→ **To do**: Beginning with the first line of the material, set down each line exactly as written, up to and including the line with "Bemutatkozás (92, 428)".
↓↓↓
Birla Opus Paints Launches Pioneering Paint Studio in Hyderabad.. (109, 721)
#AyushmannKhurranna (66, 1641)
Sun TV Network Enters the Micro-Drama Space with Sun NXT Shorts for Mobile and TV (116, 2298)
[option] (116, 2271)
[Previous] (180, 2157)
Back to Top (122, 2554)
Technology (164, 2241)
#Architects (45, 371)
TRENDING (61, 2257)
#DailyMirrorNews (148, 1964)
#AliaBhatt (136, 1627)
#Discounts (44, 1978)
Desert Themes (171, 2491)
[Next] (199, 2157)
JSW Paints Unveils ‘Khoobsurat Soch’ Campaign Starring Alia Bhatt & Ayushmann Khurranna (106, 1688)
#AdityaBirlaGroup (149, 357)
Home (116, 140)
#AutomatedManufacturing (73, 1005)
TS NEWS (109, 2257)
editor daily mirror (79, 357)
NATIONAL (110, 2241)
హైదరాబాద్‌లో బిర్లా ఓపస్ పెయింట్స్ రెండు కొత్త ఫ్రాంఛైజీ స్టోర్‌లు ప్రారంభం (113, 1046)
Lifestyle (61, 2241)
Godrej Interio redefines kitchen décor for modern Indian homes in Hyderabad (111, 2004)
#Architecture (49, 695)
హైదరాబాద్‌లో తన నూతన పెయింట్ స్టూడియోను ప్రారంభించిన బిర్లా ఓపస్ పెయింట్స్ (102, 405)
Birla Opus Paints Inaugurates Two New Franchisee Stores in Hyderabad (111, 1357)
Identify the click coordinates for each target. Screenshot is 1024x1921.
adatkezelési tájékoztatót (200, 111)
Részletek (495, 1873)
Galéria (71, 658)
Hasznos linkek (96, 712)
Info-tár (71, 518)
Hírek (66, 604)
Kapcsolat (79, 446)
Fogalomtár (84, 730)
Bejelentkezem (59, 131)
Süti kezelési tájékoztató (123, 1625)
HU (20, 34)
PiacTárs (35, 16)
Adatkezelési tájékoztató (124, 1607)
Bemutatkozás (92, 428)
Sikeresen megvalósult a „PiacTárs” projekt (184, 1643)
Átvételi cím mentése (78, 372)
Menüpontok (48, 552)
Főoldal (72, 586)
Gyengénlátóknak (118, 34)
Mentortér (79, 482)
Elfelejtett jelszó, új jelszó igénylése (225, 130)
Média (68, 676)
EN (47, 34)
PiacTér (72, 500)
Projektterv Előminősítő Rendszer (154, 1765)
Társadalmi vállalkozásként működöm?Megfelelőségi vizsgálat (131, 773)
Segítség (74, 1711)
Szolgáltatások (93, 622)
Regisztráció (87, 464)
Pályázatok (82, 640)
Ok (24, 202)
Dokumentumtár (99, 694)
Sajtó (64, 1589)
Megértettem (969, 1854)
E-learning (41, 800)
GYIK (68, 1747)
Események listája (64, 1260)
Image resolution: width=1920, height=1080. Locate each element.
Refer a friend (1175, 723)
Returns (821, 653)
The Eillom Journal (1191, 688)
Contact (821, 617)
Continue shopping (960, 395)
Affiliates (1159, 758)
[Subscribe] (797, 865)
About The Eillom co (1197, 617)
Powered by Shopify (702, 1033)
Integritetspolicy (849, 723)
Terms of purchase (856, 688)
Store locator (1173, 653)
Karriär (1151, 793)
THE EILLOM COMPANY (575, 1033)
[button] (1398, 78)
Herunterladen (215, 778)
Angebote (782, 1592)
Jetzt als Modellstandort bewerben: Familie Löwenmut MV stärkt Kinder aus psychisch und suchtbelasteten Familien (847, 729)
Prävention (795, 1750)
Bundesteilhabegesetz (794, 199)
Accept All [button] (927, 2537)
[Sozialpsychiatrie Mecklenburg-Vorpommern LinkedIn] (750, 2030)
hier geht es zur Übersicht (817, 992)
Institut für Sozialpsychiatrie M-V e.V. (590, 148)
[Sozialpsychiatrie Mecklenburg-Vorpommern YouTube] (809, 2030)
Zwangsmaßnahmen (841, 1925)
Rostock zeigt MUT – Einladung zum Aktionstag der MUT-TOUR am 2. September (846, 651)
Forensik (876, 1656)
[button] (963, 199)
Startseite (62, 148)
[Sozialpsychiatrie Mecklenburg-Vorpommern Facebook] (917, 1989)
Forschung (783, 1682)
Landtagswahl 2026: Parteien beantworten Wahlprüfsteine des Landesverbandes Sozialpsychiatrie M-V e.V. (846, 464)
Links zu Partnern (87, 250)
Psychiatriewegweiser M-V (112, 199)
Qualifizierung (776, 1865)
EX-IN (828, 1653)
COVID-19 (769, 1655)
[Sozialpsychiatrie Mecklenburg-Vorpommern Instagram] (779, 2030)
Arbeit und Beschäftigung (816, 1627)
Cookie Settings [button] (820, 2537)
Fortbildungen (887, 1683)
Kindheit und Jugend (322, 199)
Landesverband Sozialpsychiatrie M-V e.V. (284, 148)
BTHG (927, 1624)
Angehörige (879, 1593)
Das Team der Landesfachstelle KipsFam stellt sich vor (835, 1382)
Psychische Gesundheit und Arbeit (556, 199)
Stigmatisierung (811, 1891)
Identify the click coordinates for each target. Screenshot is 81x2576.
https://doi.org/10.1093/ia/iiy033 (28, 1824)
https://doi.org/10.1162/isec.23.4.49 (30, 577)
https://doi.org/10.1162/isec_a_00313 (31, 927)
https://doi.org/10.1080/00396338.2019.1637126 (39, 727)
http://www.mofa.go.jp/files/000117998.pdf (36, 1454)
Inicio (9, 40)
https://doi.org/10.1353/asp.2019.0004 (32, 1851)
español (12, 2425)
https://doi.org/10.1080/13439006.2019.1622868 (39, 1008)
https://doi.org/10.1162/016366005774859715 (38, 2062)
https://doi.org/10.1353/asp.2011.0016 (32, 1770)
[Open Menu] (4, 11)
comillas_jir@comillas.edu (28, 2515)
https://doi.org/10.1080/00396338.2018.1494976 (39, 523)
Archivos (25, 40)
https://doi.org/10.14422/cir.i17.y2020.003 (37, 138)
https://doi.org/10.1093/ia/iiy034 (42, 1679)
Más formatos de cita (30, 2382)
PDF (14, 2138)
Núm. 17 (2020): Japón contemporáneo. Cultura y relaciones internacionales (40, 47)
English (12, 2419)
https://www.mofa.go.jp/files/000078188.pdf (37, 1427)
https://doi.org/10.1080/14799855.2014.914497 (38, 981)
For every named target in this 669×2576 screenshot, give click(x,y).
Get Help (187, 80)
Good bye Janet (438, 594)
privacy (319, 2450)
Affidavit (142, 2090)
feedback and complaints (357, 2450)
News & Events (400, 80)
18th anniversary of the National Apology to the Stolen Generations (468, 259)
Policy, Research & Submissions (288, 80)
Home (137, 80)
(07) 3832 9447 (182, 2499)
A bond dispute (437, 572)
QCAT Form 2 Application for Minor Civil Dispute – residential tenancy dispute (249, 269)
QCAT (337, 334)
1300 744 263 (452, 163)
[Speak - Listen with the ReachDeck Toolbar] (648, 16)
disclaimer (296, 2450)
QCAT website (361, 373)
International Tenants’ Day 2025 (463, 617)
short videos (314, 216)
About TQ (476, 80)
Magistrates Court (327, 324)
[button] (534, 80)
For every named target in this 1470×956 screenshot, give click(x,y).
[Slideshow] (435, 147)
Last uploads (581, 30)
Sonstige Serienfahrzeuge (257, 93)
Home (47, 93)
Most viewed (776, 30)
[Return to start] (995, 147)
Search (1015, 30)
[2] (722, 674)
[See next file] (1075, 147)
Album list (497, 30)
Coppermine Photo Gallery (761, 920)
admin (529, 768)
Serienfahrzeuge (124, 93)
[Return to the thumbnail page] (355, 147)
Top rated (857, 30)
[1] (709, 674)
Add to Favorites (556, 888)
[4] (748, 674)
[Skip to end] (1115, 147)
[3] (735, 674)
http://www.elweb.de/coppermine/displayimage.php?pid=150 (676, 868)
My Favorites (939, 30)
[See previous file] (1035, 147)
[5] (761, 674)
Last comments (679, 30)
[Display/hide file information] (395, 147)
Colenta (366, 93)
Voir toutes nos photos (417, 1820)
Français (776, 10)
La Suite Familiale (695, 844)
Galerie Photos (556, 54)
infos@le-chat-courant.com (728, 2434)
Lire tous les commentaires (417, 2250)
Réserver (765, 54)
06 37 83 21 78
↑↑↑
→ **Answer for this exercise**:
Birla Opus Paints Launches Pioneering Paint Studio in Hyderabad.. (109, 721)
#AyushmannKhurranna (66, 1641)
Sun TV Network Enters the Micro-Drama Space with Sun NXT Shorts for Mobile and TV (116, 2298)
[option] (116, 2271)
[Previous] (180, 2157)
Back to Top (122, 2554)
Technology (164, 2241)
#Architects (45, 371)
TRENDING (61, 2257)
#DailyMirrorNews (148, 1964)
#AliaBhatt (136, 1627)
#Discounts (44, 1978)
Desert Themes (171, 2491)
[Next] (199, 2157)
JSW Paints Unveils ‘Khoobsurat Soch’ Campaign Starring Alia Bhatt & Ayushmann Khurranna (106, 1688)
#AdityaBirlaGroup (149, 357)
Home (116, 140)
#AutomatedManufacturing (73, 1005)
TS NEWS (109, 2257)
editor daily mirror (79, 357)
NATIONAL (110, 2241)
హైదరాబాద్‌లో బిర్లా ఓపస్ పెయింట్స్ రెండు కొత్త ఫ్రాంఛైజీ స్టోర్‌లు ప్రారంభం (113, 1046)
Lifestyle (61, 2241)
Godrej Interio redefines kitchen décor for modern Indian homes in Hyderabad (111, 2004)
#Architecture (49, 695)
హైదరాబాద్‌లో తన నూతన పెయింట్ స్టూడియోను ప్రారంభించిన బిర్లా ఓపస్ పెయింట్స్ (102, 405)
Birla Opus Paints Inaugurates Two New Franchisee Stores in Hyderabad (111, 1357)
Identify the click coordinates for each target. Screenshot is 1024x1921.
adatkezelési tájékoztatót (200, 111)
Részletek (495, 1873)
Galéria (71, 658)
Hasznos linkek (96, 712)
Info-tár (71, 518)
Hírek (66, 604)
Kapcsolat (79, 446)
Fogalomtár (84, 730)
Bejelentkezem (59, 131)
Süti kezelési tájékoztató (123, 1625)
HU (20, 34)
PiacTárs (35, 16)
Adatkezelési tájékoztató (124, 1607)
Bemutatkozás (92, 428)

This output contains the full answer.